Morelia, Michoacán, a 28 de abril de 2018.- En el segundo día de actividades de la Fiesta del Libro y la Rosa 2018, titulado “Con el puño en alto” la escritora Sandra Lorenzano se pronunció a favor de la escritura, la música y la danza, como una alternativa para generar una cultura de paz, en un país que vive escenarios de violencia en todo su territorio.

Durante la conferencia magistral “Del yo al nosotras: Mujeres y resistencia en el México de hoy” mencionó como en México han desaparecido 43 estudiantes, refirió el caso de los últimos tres jóvenes que sus cuerpos fueron disueltos en ácido, y donde la violencia hacia la mujer es una constante.

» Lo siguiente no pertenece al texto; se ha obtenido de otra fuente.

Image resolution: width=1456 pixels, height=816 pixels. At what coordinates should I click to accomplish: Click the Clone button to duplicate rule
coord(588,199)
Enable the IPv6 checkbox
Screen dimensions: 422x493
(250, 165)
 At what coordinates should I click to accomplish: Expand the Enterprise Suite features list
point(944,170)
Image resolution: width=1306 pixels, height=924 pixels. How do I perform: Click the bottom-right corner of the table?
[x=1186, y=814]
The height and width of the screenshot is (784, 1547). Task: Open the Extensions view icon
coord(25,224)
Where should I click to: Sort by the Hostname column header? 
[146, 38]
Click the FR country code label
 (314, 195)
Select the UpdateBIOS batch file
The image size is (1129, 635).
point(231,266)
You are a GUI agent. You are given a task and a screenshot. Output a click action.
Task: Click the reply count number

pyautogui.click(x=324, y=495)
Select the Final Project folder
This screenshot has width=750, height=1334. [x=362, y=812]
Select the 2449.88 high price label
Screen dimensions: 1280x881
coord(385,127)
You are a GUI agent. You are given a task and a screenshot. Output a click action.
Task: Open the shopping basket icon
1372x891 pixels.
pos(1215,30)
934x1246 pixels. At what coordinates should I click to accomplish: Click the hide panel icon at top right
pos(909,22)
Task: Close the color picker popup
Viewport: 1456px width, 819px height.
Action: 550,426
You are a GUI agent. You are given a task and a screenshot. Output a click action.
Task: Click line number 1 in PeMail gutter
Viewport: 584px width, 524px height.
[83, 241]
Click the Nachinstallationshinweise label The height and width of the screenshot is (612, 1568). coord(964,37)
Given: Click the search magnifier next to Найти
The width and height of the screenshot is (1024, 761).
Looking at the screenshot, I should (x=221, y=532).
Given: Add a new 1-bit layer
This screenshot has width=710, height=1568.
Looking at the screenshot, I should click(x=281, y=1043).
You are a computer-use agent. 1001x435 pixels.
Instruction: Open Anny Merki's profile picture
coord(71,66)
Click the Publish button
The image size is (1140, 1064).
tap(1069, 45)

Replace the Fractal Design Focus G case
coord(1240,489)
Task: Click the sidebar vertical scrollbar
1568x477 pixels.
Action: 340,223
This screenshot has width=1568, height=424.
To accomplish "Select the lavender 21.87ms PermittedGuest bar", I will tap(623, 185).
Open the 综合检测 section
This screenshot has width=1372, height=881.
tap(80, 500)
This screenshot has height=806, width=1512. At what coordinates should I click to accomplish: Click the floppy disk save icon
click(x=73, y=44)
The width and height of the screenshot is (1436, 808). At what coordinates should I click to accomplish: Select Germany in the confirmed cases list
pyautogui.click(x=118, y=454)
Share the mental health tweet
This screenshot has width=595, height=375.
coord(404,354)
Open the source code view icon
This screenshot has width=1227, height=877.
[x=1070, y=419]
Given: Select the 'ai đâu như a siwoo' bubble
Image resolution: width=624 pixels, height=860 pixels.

“Qué país es éste en que, en ciertas zonas, ser mujer es casi una condena a muerte. Más de 26 mil casos de feminicidio en los últimos diez años, de acuerdo con ONU Mujeres. Qué país es éste donde las madres y los padres tienen que organizarse para salir a buscar fosas clandestinas con la esperanza de que allí, en alguna de ellas, esté el cuerpo de su hija o de su hijo. Madres y padres que han aprendido a reconocer el olor de un cadáver entre todos los otros olores que guarda la tierra”, mencionó la escritora.

Sandra Lorenzano, también titular de la Unidad de Género de la Coordinación de Difusión Cultural y Subdirectora de Vinculación del Centro Cultural Universitario Tlatelolco añadió que para una madre que ha sufrido un acto de violencia, el 10 de mayo ya tiene otra connotación, pues de ser un día de festejo para ella, se ha convertido en un día de protesta, en el que madres de hijos desaparecidos marchan exigiendo justicia.

Habló sobre el caso de Ciudad Juárez. Refirió que ser mujer es más peligroso que en otras zonas del país, pues los crímenes de Ciudad Juárez no se deberían considerar como resultado de la impunidad sino como productores y reproductores de ésta.

“Asegura el INEGI que los asesinatos de mujeres derivan en un patrón cultural y menos al fenómeno de la violencia social por el crimen organizado. Así, la conclusión es alarmante y habla de una sociedad machista que no respeta la vida de las mujeres. El caso paradigmático es el de Ciudad Juárez, pero no es el único. Ahí están el Estado de México, Guerrero, Veracruz, Michoacán. Pero Juárez es ya un emblema”, comentó la también investigadora de la UNAM.

Ante estos escenarios, agregó que también hay una gran cantidad de proyectos que están apareciendo en el país que proponen trabajos que buscan fortalecer una cultura de paz y a manera de resistencia ante la violencia que se vive. Por ejemplo, mencionó los trabajos con mujeres y escritura en la frontera sur.

“Tomar la palabra, reapropiarse de la propia voz, del propio cuerpo, descubrir las posibilidades creativas de cada uno, son modos de disidencia”, dijo.

En la última parte de su conferencia se refirió a la poeta juarense Arminé Arjona y a su libro Juárez tan lleno de sol y desolado, publicado en 2004. Destacó como sus versos se han convertido en grafitis sobre los muros de la ciudad. Desde allí, dijo, se grita el dolor de la frontera, la furia, la

tristeza, la solidaridad. Desde allí sus palabras impiden desviar la mirada, dar carpetazo, olvidar. Ciudad Juárez sigue siendo un hierro candente sobre la piel del país.

Mostró videos de rap y hip hop, ejemplo de mujeres que en su protesta están buscando recuperar los espacios por chicas jóvenes tan parecidas a las que están siendo asesinadas y que están marcando un cambio en la cultura del país, con una postura abiertamente feminista en las letras de las canciones.

Así, concluyó: “Desde la frontera norte hasta la frontera sur, las voces de las jóvenes poetas y músicas nos están enseñando justamente otro modo de ser humano y libre, otro modo de ser”, finalizó la escritora.